--- Data in this exercise ---

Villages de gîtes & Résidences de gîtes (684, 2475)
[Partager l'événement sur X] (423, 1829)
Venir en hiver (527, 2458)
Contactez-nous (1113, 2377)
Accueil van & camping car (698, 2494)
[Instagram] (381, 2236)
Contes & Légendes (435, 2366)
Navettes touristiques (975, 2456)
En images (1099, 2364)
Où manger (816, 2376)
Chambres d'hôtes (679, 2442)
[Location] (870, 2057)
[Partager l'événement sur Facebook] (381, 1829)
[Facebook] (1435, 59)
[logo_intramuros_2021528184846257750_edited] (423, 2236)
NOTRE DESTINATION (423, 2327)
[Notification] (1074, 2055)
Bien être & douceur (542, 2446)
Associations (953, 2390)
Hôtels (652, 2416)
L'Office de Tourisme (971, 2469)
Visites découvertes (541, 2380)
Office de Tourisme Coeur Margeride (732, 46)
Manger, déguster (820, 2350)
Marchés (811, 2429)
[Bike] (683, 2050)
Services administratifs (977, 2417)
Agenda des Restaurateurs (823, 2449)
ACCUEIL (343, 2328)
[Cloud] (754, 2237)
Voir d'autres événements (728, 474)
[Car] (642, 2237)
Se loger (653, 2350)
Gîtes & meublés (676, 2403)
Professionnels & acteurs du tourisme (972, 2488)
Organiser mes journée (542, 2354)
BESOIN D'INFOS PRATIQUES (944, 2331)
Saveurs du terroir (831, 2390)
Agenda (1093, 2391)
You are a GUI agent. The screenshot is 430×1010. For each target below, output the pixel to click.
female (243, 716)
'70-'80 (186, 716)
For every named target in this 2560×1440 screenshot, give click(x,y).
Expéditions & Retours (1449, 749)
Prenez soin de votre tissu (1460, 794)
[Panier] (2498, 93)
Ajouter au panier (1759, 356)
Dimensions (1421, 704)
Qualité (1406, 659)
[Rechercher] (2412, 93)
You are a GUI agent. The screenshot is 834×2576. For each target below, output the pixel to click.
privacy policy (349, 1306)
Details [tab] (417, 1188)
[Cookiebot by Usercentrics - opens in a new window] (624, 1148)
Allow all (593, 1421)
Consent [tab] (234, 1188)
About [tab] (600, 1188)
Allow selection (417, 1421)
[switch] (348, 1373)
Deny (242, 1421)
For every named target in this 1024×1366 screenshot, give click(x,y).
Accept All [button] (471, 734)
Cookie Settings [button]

---

● Instruction: Switch every "Allow" in the lines above to "Permit" and reproduce all of them with nothing else altered.

● Written answer:
Villages de gîtes & Résidences de gîtes (684, 2475)
[Partager l'événement sur X] (423, 1829)
Venir en hiver (527, 2458)
Contactez-nous (1113, 2377)
Accueil van & camping car (698, 2494)
[Instagram] (381, 2236)
Contes & Légendes (435, 2366)
Navettes touristiques (975, 2456)
En images (1099, 2364)
Où manger (816, 2376)
Chambres d'hôtes (679, 2442)
[Location] (870, 2057)
[Partager l'événement sur Facebook] (381, 1829)
[Facebook] (1435, 59)
[logo_intramuros_2021528184846257750_edited] (423, 2236)
NOTRE DESTINATION (423, 2327)
[Notification] (1074, 2055)
Bien être & douceur (542, 2446)
Associations (953, 2390)
Hôtels (652, 2416)
L'Office de Tourisme (971, 2469)
Visites découvertes (541, 2380)
Office de Tourisme Coeur Margeride (732, 46)
Manger, déguster (820, 2350)
Marchés (811, 2429)
[Bike] (683, 2050)
Services administratifs (977, 2417)
Agenda des Restaurateurs (823, 2449)
ACCUEIL (343, 2328)
[Cloud] (754, 2237)
Voir d'autres événements (728, 474)
[Car] (642, 2237)
Se loger (653, 2350)
Gîtes & meublés (676, 2403)
Professionnels & acteurs du tourisme (972, 2488)
Organiser mes journée (542, 2354)
BESOIN D'INFOS PRATIQUES (944, 2331)
Saveurs du terroir (831, 2390)
Agenda (1093, 2391)
You are a GUI agent. The screenshot is 430×1010. For each target below, output the pixel to click.
female (243, 716)
'70-'80 (186, 716)
For every named target in this 2560×1440 screenshot, give click(x,y).
Expéditions & Retours (1449, 749)
Prenez soin de votre tissu (1460, 794)
[Panier] (2498, 93)
Ajouter au panier (1759, 356)
Dimensions (1421, 704)
Qualité (1406, 659)
[Rechercher] (2412, 93)
You are a GUI agent. The screenshot is 834×2576. For each target below, output the pixel to click.
privacy policy (349, 1306)
Details [tab] (417, 1188)
[Cookiebot by Usercentrics - opens in a new window] (624, 1148)
Permit all (593, 1421)
Consent [tab] (234, 1188)
About [tab] (600, 1188)
Permit selection (417, 1421)
[switch] (348, 1373)
Deny (242, 1421)
For every named target in this 1024×1366 screenshot, give click(x,y).
Accept All [button] (471, 734)
Cookie Settings [button]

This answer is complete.